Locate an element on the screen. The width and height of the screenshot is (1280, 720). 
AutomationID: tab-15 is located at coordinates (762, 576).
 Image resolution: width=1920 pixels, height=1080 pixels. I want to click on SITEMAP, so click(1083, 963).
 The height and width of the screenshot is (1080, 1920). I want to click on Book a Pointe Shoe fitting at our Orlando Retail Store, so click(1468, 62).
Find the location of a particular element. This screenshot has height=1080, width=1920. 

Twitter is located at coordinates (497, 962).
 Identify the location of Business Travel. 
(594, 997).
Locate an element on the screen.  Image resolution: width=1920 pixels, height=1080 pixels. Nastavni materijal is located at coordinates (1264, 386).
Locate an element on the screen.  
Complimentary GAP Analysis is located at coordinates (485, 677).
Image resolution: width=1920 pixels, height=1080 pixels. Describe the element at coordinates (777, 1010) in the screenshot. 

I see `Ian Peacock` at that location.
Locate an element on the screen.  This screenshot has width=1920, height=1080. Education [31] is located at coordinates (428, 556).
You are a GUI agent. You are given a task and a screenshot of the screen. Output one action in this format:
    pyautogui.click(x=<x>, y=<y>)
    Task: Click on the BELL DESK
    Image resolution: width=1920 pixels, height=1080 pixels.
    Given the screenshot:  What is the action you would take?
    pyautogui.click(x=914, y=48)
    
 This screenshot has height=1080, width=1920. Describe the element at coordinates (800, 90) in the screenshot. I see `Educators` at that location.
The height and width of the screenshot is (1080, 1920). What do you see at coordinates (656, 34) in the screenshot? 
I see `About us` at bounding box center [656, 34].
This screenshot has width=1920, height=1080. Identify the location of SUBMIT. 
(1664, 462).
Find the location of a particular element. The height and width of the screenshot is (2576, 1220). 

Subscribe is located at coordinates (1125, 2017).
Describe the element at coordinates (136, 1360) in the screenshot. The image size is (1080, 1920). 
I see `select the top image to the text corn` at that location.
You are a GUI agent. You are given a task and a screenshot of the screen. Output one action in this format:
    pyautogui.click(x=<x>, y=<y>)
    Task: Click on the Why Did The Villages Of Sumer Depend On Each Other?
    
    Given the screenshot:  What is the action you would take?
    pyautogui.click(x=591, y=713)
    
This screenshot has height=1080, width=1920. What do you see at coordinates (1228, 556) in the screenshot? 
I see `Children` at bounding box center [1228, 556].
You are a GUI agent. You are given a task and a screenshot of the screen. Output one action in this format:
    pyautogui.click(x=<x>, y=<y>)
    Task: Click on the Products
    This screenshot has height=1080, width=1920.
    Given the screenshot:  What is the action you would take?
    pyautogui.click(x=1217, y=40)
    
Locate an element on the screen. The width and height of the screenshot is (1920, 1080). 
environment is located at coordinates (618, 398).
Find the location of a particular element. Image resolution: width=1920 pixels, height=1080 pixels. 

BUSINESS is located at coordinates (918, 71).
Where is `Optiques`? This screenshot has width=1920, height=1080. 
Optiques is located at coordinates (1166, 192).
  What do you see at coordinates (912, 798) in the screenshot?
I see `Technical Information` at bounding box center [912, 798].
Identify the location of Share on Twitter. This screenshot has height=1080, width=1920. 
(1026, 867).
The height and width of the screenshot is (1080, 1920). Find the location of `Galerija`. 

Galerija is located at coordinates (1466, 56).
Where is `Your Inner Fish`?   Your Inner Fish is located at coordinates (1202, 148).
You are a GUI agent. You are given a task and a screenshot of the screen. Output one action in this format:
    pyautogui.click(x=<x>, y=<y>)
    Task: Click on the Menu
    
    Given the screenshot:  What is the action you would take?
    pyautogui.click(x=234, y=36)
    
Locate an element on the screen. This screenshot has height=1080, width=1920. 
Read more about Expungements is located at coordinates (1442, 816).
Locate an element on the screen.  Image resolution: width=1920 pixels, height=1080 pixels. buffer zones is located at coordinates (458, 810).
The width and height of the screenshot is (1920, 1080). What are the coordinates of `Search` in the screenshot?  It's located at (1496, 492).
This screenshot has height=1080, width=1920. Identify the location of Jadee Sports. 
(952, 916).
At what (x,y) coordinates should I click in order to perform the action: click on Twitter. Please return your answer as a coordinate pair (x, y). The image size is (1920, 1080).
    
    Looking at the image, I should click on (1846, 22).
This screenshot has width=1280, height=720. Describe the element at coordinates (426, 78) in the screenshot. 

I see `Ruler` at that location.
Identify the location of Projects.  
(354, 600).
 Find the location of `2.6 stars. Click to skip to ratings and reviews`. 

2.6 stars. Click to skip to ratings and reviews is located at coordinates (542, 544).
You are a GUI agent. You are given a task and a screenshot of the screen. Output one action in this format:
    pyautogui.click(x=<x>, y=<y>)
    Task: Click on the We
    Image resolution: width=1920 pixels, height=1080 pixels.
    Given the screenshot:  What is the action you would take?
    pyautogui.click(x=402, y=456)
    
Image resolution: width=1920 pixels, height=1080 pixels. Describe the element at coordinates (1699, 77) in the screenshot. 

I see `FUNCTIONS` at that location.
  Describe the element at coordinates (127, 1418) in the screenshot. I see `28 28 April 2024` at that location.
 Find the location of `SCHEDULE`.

→ **Aim**: Reproduce all of the material above word for word, keeping each line and its spacing unchanged.

→ **Result for this exercise**:
Locate an element on the screen. The width and height of the screenshot is (1280, 720). 
AutomationID: tab-15 is located at coordinates (762, 576).
 Image resolution: width=1920 pixels, height=1080 pixels. I want to click on SITEMAP, so click(1083, 963).
 The height and width of the screenshot is (1080, 1920). I want to click on Book a Pointe Shoe fitting at our Orlando Retail Store, so click(1468, 62).
Find the location of a particular element. This screenshot has height=1080, width=1920. 

Twitter is located at coordinates (497, 962).
 Identify the location of Business Travel. 
(594, 997).
Locate an element on the screen.  Image resolution: width=1920 pixels, height=1080 pixels. Nastavni materijal is located at coordinates (1264, 386).
Locate an element on the screen.  
Complimentary GAP Analysis is located at coordinates (485, 677).
Image resolution: width=1920 pixels, height=1080 pixels. Describe the element at coordinates (777, 1010) in the screenshot. 

I see `Ian Peacock` at that location.
Locate an element on the screen.  This screenshot has width=1920, height=1080. Education [31] is located at coordinates (428, 556).
You are a GUI agent. You are given a task and a screenshot of the screen. Output one action in this format:
    pyautogui.click(x=<x>, y=<y>)
    Task: Click on the BELL DESK
    Image resolution: width=1920 pixels, height=1080 pixels.
    Given the screenshot:  What is the action you would take?
    pyautogui.click(x=914, y=48)
    
 This screenshot has height=1080, width=1920. Describe the element at coordinates (800, 90) in the screenshot. I see `Educators` at that location.
The height and width of the screenshot is (1080, 1920). What do you see at coordinates (656, 34) in the screenshot? 
I see `About us` at bounding box center [656, 34].
This screenshot has width=1920, height=1080. Identify the location of SUBMIT. 
(1664, 462).
Find the location of a particular element. The height and width of the screenshot is (2576, 1220). 

Subscribe is located at coordinates (1125, 2017).
Describe the element at coordinates (136, 1360) in the screenshot. The image size is (1080, 1920). 
I see `select the top image to the text corn` at that location.
You are a GUI agent. You are given a task and a screenshot of the screen. Output one action in this format:
    pyautogui.click(x=<x>, y=<y>)
    Task: Click on the Why Did The Villages Of Sumer Depend On Each Other?
    
    Given the screenshot:  What is the action you would take?
    pyautogui.click(x=591, y=713)
    
This screenshot has height=1080, width=1920. What do you see at coordinates (1228, 556) in the screenshot? 
I see `Children` at bounding box center [1228, 556].
You are a GUI agent. You are given a task and a screenshot of the screen. Output one action in this format:
    pyautogui.click(x=<x>, y=<y>)
    Task: Click on the Products
    This screenshot has height=1080, width=1920.
    Given the screenshot:  What is the action you would take?
    pyautogui.click(x=1217, y=40)
    
Locate an element on the screen. The width and height of the screenshot is (1920, 1080). 
environment is located at coordinates (618, 398).
Find the location of a particular element. Image resolution: width=1920 pixels, height=1080 pixels. 

BUSINESS is located at coordinates (918, 71).
Where is `Optiques`? This screenshot has width=1920, height=1080. 
Optiques is located at coordinates (1166, 192).
  What do you see at coordinates (912, 798) in the screenshot?
I see `Technical Information` at bounding box center [912, 798].
Identify the location of Share on Twitter. This screenshot has height=1080, width=1920. 
(1026, 867).
The height and width of the screenshot is (1080, 1920). Find the location of `Galerija`. 

Galerija is located at coordinates (1466, 56).
Where is `Your Inner Fish`?   Your Inner Fish is located at coordinates (1202, 148).
You are a GUI agent. You are given a task and a screenshot of the screen. Output one action in this format:
    pyautogui.click(x=<x>, y=<y>)
    Task: Click on the Menu
    
    Given the screenshot:  What is the action you would take?
    pyautogui.click(x=234, y=36)
    
Locate an element on the screen. This screenshot has height=1080, width=1920. 
Read more about Expungements is located at coordinates (1442, 816).
Locate an element on the screen.  Image resolution: width=1920 pixels, height=1080 pixels. buffer zones is located at coordinates (458, 810).
The width and height of the screenshot is (1920, 1080). What are the coordinates of `Search` in the screenshot?  It's located at (1496, 492).
This screenshot has height=1080, width=1920. Identify the location of Jadee Sports. 
(952, 916).
At what (x,y) coordinates should I click in order to perform the action: click on Twitter. Please return your answer as a coordinate pair (x, y). The image size is (1920, 1080).
    
    Looking at the image, I should click on (1846, 22).
This screenshot has width=1280, height=720. Describe the element at coordinates (426, 78) in the screenshot. 

I see `Ruler` at that location.
Identify the location of Projects.  
(354, 600).
 Find the location of `2.6 stars. Click to skip to ratings and reviews`. 

2.6 stars. Click to skip to ratings and reviews is located at coordinates (542, 544).
You are a GUI agent. You are given a task and a screenshot of the screen. Output one action in this format:
    pyautogui.click(x=<x>, y=<y>)
    Task: Click on the We
    Image resolution: width=1920 pixels, height=1080 pixels.
    Given the screenshot:  What is the action you would take?
    pyautogui.click(x=402, y=456)
    
Image resolution: width=1920 pixels, height=1080 pixels. Describe the element at coordinates (1699, 77) in the screenshot. 

I see `FUNCTIONS` at that location.
  Describe the element at coordinates (127, 1418) in the screenshot. I see `28 28 April 2024` at that location.
 Find the location of `SCHEDULE`.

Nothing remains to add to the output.